━━ Exercise data ━━
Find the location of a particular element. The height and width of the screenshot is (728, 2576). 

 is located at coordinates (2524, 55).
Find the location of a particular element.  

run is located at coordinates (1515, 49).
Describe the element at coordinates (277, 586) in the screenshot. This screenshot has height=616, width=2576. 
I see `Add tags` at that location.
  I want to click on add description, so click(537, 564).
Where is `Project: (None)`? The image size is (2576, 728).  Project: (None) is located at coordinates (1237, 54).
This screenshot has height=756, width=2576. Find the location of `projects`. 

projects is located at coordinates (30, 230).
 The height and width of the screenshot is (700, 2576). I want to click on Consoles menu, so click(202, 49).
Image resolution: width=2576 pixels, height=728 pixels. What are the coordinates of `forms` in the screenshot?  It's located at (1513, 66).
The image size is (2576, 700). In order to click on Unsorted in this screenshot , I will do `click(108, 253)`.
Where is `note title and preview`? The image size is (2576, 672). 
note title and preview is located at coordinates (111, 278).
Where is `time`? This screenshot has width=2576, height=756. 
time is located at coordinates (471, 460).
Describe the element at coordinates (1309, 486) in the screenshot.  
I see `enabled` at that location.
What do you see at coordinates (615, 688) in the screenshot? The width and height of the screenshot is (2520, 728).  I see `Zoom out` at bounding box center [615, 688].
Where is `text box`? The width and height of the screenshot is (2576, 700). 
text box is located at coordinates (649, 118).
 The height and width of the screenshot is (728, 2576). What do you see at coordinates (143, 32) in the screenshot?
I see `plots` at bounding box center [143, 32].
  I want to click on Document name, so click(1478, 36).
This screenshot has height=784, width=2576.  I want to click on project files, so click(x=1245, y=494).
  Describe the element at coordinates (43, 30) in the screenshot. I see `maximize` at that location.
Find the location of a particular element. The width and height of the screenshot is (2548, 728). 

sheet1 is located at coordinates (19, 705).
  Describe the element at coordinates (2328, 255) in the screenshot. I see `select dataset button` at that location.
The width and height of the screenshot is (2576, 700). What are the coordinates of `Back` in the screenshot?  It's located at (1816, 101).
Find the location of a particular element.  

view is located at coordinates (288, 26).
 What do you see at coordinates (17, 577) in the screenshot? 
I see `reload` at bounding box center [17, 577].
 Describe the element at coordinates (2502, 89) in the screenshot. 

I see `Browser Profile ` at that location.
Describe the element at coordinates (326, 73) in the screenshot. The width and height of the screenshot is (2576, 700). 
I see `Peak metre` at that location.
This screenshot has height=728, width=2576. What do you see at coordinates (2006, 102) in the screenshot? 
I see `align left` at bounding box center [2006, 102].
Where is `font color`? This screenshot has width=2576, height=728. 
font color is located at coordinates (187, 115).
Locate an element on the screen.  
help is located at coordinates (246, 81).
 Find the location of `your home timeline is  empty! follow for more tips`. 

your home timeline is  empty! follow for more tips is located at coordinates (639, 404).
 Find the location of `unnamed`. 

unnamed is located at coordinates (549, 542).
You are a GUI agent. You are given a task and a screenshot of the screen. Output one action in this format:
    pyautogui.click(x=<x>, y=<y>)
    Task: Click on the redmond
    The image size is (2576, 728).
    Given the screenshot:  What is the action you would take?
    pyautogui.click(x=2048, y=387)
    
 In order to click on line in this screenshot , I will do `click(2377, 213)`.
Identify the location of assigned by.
━━━
**Set exercise:** Repeat the lines of the material starting at the one containing "The image size is (2576, 700)." and ending at the one containing "What do you see at coordinates (615, 688)", both included, with no changes.

**Output below:**
The image size is (2576, 700). In order to click on Unsorted in this screenshot , I will do `click(108, 253)`.
Where is `note title and preview`? The image size is (2576, 672). 
note title and preview is located at coordinates (111, 278).
Where is `time`? This screenshot has width=2576, height=756. 
time is located at coordinates (471, 460).
Describe the element at coordinates (1309, 486) in the screenshot.  
I see `enabled` at that location.
What do you see at coordinates (615, 688) in the screenshot? The width and height of the screenshot is (2520, 728).  I see `Zoom out` at bounding box center [615, 688].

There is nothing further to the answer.